SIPOM PHOTOSHOP POLICY: I use Photoshop to adjust the curves and color balance of pics, crop them to the size I want, make collages, etc. I do not remove things from my face that are permanent features of my face (ie lines, beautymarks, double chin) or change the topography (ie fucking with messed up teeth or a crooked lips or one eye that is bigger than the other.) Any retouching I do is minimal... I want you to be able to see what my skin looks like, because otherwise I am presenting a product to you in a way that would create unrealistic expectations. If my skin looks fucked after putting foundation on, I will leave the fucked up spots so you can see that whatever-brand foundation is useless. I'm not going to buff all the texture out of my face, so other people who read this and are my age don't get anxious about how I appear to be Dorien Gray. My mug is my mug, and I don't fuck with my mug in Photoshop.

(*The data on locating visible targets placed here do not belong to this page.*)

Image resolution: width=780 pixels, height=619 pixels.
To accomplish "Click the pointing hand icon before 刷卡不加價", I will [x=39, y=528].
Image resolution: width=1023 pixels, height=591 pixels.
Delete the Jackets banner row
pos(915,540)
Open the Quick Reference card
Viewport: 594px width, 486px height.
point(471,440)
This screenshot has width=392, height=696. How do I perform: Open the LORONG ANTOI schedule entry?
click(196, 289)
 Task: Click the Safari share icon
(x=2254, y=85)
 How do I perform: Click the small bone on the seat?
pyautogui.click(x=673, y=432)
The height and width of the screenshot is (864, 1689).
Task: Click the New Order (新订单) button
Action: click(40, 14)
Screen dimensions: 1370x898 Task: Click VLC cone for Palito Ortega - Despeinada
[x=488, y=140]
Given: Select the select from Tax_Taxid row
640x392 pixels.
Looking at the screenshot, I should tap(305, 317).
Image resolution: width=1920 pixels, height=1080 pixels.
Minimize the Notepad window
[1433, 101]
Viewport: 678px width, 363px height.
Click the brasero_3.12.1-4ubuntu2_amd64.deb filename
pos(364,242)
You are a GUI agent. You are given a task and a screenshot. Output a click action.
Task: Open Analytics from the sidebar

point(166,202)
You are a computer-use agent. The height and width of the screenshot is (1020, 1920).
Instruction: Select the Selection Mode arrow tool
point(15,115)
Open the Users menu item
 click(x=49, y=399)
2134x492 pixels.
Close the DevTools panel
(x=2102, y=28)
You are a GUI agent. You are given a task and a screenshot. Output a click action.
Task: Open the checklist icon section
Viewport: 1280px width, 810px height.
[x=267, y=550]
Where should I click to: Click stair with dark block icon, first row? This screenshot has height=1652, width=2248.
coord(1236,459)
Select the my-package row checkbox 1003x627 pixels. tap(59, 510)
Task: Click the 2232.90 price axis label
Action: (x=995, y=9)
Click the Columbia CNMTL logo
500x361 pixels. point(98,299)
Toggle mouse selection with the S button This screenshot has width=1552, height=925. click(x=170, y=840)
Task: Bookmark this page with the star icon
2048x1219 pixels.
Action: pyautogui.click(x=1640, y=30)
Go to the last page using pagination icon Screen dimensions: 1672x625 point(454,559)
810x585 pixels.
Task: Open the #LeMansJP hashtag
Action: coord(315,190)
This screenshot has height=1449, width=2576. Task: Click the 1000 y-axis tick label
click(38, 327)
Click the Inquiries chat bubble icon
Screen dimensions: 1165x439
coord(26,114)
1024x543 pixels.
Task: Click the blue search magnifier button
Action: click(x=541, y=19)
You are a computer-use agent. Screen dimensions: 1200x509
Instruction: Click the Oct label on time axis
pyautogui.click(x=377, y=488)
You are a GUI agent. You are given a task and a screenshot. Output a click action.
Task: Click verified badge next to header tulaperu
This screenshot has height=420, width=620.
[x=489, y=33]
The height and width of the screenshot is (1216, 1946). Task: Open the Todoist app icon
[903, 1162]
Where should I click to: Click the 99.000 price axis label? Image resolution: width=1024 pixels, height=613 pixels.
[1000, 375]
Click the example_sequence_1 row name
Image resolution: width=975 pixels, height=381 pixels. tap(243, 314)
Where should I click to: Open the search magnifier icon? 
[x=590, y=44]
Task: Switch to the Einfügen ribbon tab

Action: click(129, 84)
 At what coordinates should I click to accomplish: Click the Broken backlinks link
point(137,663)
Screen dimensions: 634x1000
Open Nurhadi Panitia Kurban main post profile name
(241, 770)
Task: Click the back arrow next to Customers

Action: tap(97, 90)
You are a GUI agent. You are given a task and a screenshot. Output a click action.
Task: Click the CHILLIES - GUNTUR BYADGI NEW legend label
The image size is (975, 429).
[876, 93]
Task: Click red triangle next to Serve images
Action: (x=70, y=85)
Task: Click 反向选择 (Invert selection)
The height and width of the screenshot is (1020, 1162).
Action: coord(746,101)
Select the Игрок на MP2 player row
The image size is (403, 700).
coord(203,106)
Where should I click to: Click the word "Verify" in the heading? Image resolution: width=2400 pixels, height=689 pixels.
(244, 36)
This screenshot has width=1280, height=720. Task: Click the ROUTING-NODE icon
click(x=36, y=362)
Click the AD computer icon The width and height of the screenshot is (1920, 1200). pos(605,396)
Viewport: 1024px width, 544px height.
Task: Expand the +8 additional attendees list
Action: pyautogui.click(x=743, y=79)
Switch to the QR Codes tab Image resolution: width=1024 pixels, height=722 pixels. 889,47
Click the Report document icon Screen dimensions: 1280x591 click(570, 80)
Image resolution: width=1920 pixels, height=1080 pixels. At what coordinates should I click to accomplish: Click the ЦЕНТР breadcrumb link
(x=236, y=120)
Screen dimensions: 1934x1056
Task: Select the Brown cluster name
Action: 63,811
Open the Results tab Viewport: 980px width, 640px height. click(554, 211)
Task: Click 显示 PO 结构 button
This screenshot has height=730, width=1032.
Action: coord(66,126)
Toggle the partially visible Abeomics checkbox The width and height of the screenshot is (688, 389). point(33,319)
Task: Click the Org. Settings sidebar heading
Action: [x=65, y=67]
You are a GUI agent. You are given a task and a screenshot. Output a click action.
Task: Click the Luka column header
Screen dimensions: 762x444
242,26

That said, I will retouch some stuff. I have a 22 megapixel camera, and those guys will take pictures of every single tiny thing on your face. Like, if I dry my face off with a towel before taking pics, you will see lime green lint balls on my face. I'll retouch those. If I have a fleck of sleep under my eye, I will retouch that. If I am doing a polish post, I will touch up the dry skin on my fingers... I used to not do this, but with my new camera it looks grody, even if my hands look fine to the naked eye. You know what I am saying? Minute shit that will make me look like Pigpen gets retouched. Regular face stuff and imperfections and things like that stay. That's it. The Photoshop policy on the Super Black site is the same... I don't change things so they appear to be something they are not. I tweak the color balance so the polishes look exactly like they do in the bottle that is on the desk in front of me, THE END.
Just wanted to be upfront with y'all!
**LOL at getting on Amazon and buying up some $700 copy of Photoshop. Y'ALL REALLY NEED TO GO PLUNK DOWN FOR THAT!!